(Gathered data entries)

-*-

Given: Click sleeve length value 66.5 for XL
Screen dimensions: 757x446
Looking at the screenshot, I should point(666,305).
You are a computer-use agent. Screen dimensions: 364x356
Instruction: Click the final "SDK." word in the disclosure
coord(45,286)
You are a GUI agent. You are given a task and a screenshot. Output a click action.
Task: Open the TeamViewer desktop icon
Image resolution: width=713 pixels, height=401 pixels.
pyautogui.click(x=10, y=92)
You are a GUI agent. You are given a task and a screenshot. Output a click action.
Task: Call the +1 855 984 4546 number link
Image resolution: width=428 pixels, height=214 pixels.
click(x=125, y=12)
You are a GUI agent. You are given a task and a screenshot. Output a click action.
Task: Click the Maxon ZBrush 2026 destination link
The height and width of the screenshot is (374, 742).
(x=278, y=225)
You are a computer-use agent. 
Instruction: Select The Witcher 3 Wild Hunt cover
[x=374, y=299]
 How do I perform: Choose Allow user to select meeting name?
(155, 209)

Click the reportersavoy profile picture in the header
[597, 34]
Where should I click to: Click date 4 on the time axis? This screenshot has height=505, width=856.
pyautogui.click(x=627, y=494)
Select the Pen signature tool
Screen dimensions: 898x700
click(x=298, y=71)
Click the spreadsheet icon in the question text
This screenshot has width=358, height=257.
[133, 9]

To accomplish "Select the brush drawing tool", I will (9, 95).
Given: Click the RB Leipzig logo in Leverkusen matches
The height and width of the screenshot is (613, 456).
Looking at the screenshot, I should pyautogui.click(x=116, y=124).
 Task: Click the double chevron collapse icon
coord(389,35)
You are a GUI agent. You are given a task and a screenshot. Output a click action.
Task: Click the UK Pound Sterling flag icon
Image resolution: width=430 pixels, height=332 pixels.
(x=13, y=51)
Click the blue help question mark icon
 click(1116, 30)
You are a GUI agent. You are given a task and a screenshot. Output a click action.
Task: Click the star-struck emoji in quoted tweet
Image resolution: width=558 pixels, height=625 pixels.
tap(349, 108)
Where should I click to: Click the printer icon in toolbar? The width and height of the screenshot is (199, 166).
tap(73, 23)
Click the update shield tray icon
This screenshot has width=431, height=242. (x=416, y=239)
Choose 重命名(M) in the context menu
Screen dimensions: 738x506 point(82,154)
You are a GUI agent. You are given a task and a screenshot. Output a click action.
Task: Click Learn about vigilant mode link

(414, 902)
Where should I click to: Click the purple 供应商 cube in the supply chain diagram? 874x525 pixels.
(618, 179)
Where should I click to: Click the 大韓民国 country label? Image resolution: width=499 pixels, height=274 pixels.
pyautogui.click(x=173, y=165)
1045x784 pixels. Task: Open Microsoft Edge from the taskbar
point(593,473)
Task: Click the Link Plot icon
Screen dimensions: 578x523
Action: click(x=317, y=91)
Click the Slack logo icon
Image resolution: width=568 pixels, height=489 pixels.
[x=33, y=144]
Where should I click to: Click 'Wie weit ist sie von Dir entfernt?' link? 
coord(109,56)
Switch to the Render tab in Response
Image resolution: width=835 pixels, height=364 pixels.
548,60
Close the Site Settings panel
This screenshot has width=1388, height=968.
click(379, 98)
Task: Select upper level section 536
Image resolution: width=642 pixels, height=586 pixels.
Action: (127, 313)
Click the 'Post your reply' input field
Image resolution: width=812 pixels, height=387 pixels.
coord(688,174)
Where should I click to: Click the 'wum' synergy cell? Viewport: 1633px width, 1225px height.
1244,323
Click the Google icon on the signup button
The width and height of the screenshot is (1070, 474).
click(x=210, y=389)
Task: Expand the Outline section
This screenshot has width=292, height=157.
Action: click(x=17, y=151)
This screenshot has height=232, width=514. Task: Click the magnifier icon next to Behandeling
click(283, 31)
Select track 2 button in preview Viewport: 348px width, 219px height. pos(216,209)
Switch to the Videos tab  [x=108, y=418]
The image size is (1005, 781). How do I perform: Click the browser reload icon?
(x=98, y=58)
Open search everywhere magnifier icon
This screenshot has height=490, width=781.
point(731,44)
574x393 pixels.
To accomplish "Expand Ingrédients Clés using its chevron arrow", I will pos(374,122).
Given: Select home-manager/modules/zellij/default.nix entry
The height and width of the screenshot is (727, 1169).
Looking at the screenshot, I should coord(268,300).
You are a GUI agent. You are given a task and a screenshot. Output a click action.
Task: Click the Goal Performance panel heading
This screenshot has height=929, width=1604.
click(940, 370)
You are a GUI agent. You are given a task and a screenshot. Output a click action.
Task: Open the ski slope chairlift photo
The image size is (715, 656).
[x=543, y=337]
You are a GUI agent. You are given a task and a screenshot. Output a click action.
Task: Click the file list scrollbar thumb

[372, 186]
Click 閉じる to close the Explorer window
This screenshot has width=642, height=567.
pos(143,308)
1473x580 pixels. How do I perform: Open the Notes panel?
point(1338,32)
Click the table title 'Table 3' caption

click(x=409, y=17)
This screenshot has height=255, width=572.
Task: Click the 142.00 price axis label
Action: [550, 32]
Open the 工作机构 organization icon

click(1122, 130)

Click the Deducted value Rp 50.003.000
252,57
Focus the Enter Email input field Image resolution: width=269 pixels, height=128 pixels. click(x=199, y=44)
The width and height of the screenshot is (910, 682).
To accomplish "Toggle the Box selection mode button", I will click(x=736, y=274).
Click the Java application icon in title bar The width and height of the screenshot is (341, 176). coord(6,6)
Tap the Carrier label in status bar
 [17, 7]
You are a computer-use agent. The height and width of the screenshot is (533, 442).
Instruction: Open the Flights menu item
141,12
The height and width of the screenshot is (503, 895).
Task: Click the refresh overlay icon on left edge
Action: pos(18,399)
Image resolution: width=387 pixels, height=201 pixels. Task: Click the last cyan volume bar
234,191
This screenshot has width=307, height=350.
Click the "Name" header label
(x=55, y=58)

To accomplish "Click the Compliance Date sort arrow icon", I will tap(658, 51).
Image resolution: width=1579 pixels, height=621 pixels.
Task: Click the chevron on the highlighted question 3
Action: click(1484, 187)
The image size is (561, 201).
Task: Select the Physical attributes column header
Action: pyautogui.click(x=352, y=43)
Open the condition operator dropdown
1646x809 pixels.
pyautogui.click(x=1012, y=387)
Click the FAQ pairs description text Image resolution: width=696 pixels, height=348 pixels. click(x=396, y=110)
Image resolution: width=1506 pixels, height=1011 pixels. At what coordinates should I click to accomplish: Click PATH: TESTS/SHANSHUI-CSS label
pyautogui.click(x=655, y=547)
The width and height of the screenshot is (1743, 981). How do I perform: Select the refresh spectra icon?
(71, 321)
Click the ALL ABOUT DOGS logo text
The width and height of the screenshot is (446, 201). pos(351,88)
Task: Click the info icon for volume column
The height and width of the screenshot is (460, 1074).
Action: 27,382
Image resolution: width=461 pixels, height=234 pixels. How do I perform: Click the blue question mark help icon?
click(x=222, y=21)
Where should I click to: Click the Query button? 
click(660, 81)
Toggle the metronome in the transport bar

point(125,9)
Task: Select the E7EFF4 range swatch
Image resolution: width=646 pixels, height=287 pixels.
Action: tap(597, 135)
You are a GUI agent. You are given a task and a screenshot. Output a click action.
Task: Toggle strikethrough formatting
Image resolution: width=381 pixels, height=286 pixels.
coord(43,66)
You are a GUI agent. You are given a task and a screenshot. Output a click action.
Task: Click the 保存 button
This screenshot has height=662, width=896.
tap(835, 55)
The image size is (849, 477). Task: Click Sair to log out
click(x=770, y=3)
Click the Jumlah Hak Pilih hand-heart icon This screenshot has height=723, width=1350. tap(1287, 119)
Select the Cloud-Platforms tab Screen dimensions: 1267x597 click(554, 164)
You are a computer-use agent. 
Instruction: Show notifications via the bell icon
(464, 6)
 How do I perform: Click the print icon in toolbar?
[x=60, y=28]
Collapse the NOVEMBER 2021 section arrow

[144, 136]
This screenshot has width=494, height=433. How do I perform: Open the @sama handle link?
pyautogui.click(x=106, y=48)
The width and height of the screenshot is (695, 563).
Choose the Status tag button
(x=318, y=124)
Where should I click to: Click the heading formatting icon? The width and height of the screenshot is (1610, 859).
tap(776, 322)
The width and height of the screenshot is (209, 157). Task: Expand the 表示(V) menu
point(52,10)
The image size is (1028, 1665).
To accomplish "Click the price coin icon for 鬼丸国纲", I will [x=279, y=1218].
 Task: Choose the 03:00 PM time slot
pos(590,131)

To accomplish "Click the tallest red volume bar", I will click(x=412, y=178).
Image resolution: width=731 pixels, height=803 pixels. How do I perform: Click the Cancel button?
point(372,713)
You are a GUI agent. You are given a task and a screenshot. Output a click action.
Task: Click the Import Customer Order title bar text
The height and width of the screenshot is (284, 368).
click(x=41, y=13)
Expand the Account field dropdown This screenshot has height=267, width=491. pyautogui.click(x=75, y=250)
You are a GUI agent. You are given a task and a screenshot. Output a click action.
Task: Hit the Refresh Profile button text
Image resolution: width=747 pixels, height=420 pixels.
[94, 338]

-*-

**GOAL OF THE EXERCISE**: Please reproduce the lines from the very first one through the line containing "Looking at the screenshot, I should point(666,305).", word for word.

**ANSWER IN FULL**:
Given: Click sleeve length value 66.5 for XL
Screen dimensions: 757x446
Looking at the screenshot, I should point(666,305).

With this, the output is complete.